The government, through the Fair wages and Salaries Commission (FWSC), has stated that the salaries of workers in the public sector will now be determined by the employee’s productivity.
This information was disclosed on Tuesday, June 7, 2022, on Joy FM by Earl Ankrah, who serves as the Acting Director of Research, Monitoring, and Evaluation for the Commission as well as the Head of Public Affairs. According to him, productivity has never been used as a benchmark to assess the wage that a worker deserved to receive in the public sector.
He pointed out that compensation for workers in the public sector is currently determined by the obligations of their jobs rather than necessarily by their production.
But was quick to note that the Commission is aiming to evaluate this throughout the new phase of the Single Spine Salary structure.
“At the moment, in order to establish a wage, we first do a job appraisal, after which we place the person onto the Single Spine Salary Structure, which ultimately establishes the salary that they receive.
“Although the productivity aspect of salaries is supposed to be a part of the Single Spine, we’ve not started but during this year’s National Labour Conference, participants signed a communique that said the Single Spine must be reviewed and I believe the review process will factor in the productivity aspect of salaries,” he stated. “Although we have not started, the Single Spine is supposed to be a part of the productivity aspect of salaries, but we have not started.”
The claim that workers in the public sector are frequently overpaid for the work that they do was the impetus for Mr. Ankrah’s revelation, which followed on the heels of Professor Samuel Kobina Annim’s statement.
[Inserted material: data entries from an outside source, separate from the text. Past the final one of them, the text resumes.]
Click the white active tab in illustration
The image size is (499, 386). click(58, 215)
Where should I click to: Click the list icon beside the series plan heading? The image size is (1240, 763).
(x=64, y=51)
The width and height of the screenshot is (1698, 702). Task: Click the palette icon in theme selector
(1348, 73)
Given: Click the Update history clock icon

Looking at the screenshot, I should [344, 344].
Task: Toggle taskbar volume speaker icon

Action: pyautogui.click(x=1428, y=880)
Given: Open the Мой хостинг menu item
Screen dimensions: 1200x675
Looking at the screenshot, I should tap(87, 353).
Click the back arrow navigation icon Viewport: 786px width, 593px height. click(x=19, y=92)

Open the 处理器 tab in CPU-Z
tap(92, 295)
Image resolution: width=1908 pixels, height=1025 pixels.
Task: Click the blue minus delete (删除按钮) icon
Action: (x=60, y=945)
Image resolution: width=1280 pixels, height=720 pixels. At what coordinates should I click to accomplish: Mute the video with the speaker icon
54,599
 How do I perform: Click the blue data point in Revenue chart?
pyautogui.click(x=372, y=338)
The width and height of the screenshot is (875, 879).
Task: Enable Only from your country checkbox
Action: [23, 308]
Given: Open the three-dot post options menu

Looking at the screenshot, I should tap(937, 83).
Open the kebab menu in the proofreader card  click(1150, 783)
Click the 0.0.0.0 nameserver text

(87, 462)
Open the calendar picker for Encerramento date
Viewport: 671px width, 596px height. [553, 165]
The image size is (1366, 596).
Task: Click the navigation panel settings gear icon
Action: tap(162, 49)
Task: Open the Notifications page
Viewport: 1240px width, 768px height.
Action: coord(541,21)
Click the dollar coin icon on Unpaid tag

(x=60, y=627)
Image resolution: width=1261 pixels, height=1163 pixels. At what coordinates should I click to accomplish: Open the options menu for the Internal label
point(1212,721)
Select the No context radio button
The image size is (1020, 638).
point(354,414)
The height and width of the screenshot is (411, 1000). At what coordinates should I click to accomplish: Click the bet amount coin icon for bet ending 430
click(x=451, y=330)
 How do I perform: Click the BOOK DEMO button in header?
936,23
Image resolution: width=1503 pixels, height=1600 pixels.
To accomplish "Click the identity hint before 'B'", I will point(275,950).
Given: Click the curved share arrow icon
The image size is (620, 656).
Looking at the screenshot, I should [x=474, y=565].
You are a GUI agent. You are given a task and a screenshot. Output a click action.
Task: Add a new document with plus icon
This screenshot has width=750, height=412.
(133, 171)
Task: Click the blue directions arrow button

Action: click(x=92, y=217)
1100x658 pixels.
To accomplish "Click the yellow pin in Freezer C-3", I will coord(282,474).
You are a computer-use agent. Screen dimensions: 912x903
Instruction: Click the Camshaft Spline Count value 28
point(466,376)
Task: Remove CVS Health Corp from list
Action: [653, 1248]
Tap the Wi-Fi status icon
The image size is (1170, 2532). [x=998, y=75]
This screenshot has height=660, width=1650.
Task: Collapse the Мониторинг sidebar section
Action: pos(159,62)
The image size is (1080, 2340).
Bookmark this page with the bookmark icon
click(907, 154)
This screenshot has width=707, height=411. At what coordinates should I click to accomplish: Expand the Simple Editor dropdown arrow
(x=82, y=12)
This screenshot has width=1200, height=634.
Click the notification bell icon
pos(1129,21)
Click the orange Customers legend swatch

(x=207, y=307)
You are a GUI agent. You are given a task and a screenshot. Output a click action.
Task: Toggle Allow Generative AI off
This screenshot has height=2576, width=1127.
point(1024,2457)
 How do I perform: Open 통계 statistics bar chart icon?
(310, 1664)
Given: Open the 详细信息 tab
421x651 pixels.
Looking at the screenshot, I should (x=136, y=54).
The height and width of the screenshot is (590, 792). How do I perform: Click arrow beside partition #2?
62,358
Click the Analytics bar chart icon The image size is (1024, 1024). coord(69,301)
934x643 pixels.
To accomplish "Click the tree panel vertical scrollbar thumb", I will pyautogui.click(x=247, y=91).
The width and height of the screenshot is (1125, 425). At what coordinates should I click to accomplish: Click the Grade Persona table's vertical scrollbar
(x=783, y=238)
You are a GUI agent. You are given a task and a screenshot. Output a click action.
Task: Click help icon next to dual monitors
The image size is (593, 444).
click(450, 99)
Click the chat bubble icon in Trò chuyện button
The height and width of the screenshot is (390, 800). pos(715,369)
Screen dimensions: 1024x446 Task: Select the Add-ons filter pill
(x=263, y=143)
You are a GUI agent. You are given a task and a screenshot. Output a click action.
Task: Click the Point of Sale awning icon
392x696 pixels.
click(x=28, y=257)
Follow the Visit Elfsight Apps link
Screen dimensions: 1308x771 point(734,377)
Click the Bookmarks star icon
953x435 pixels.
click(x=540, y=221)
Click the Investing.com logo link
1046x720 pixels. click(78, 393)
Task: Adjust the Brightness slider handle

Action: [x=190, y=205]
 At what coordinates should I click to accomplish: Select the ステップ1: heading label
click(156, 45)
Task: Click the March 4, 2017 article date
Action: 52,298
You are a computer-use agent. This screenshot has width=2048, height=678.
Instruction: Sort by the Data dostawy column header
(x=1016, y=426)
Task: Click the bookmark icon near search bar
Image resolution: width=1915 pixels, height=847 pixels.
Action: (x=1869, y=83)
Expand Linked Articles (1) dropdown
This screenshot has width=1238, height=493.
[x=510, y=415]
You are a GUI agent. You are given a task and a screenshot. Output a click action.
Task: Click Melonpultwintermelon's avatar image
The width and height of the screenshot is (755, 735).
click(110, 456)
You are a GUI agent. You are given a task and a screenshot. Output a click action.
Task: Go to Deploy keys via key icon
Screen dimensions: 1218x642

The professor claims that on average, workers in the public sector get paid twice as much as they deserve for their production.
As a result, he has advocated for the establishment of a Public Productivity Committee of Parliament to serve in the same capacity as the Public Accounts Committee. This committee would be tasked with ensuring that ministries, departments, and agencies (MDAs) as well as the public sector as a whole produce an amount of work that is proportionate to the revenue they take in.
His statement has been criticized by those on the labor front.